**INPUT FOR THIS TASK:**
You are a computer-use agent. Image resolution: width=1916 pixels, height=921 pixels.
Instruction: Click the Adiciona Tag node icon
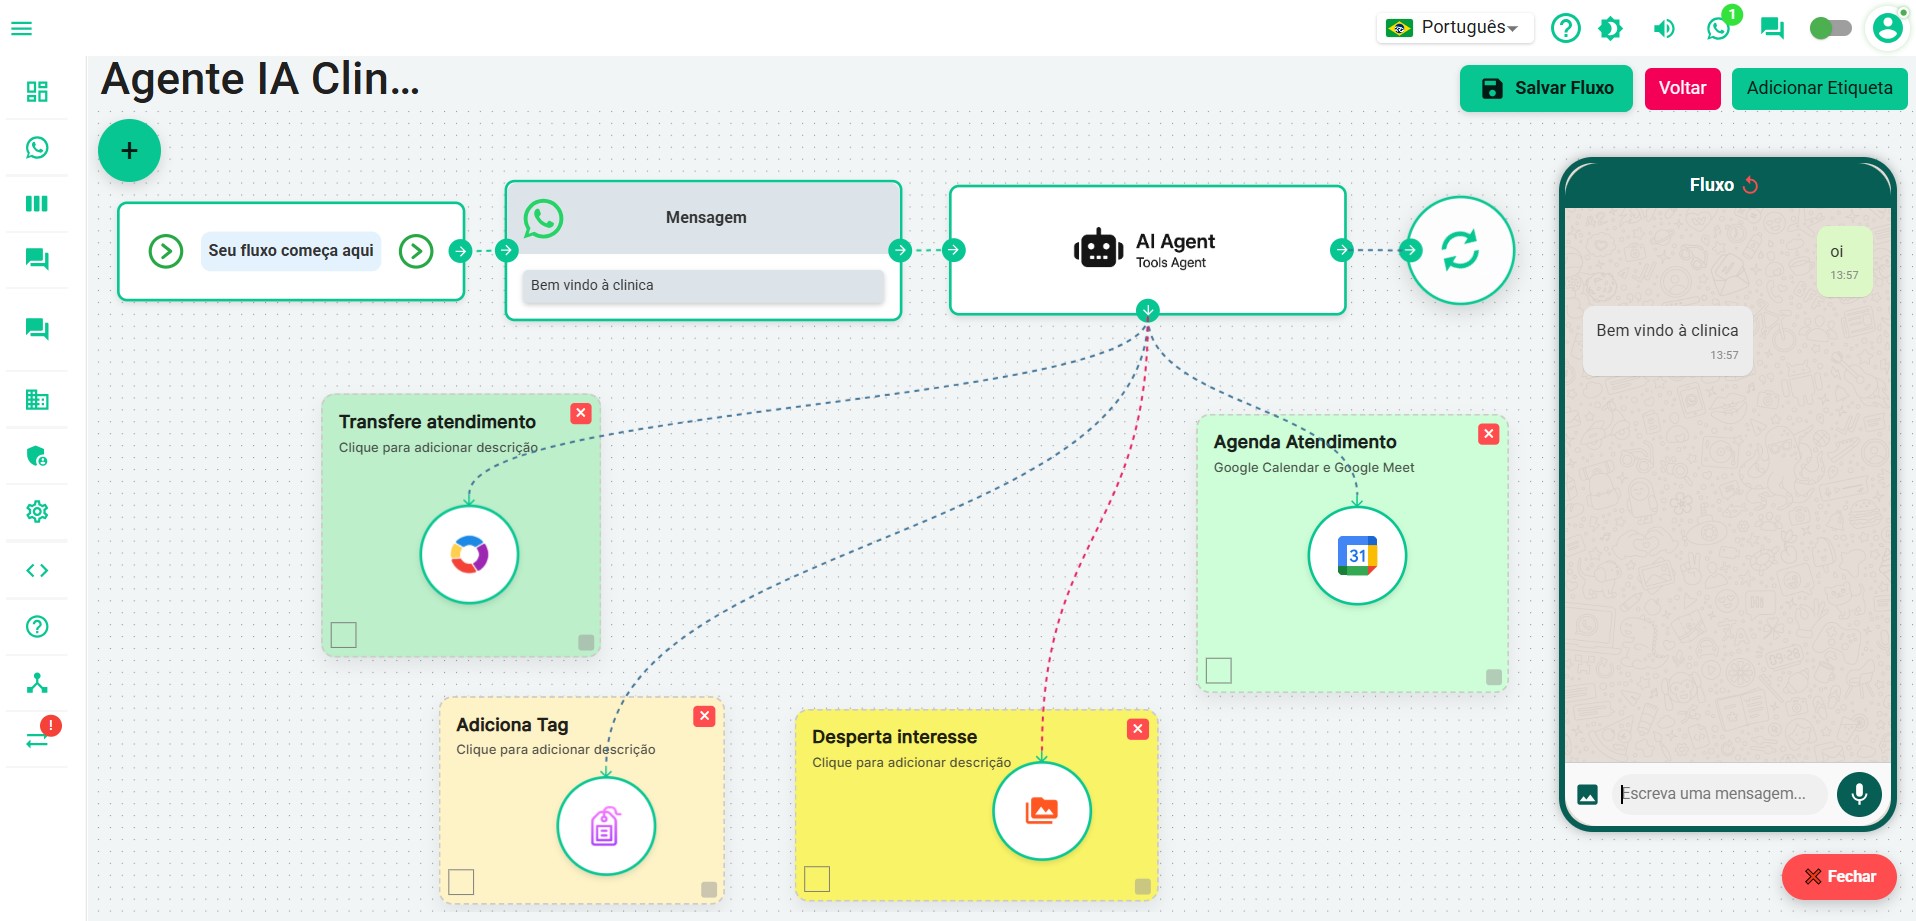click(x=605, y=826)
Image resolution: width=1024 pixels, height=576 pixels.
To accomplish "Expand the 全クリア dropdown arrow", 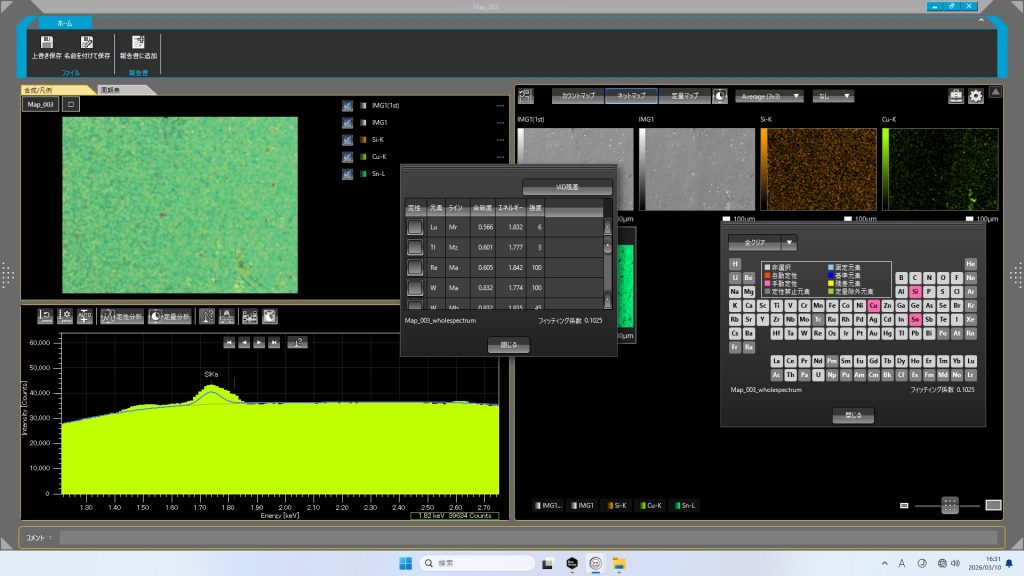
---
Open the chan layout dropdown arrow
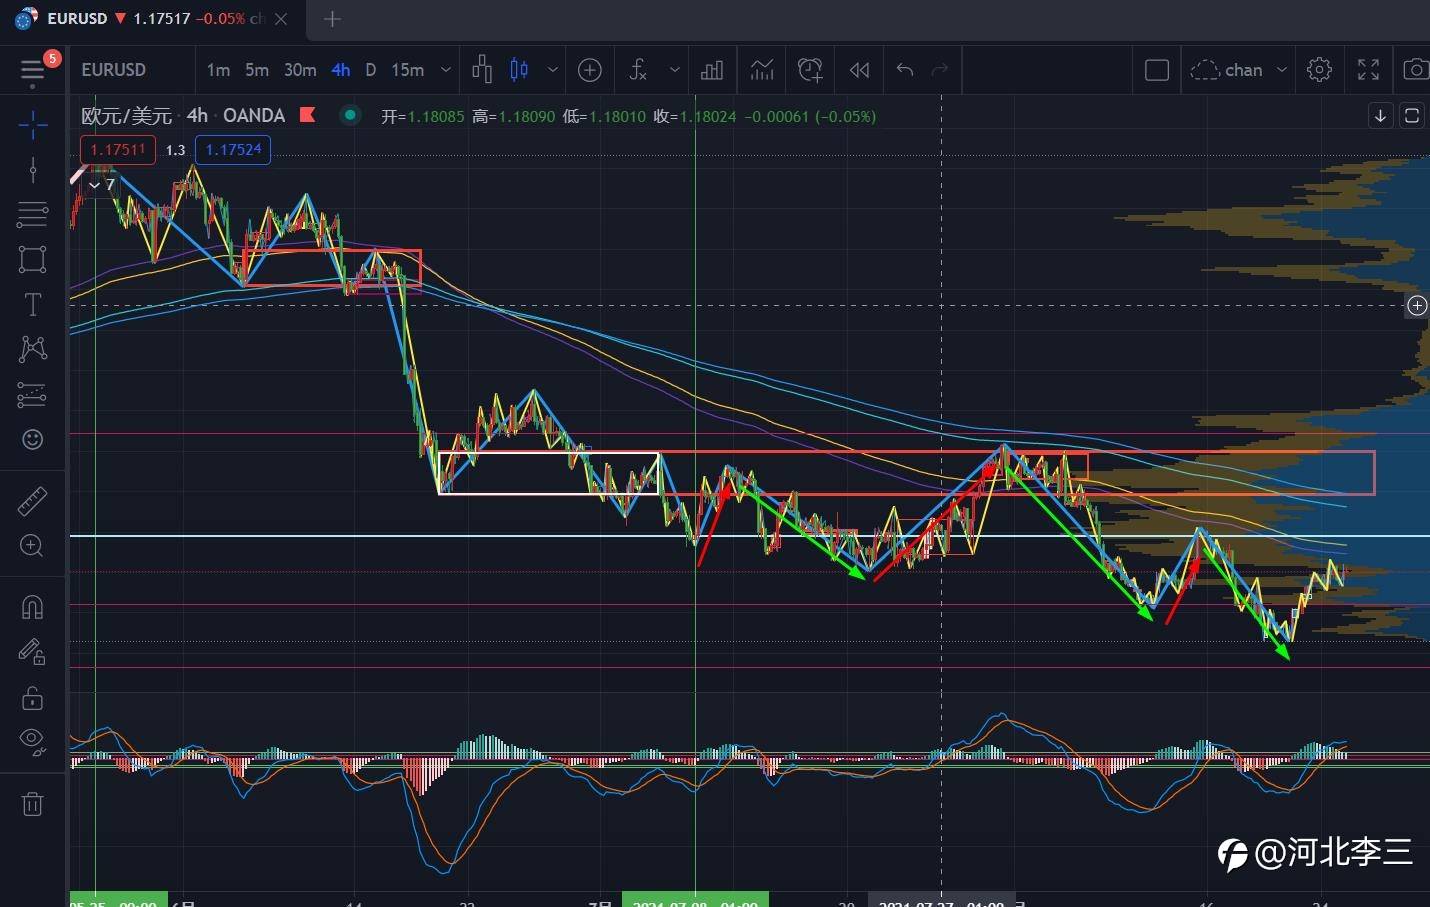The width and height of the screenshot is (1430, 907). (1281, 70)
...
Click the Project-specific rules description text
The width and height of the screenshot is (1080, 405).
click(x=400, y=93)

**DESCRIPTION OF THE TASK:**
Look through the data above. Each line containing the word "Image" needs to be copied.

**RESULT:**
You are a computer-use agent. Image resolution: width=1916 pixels, height=921 pixels.
Image resolution: width=1024 pixels, height=576 pixels.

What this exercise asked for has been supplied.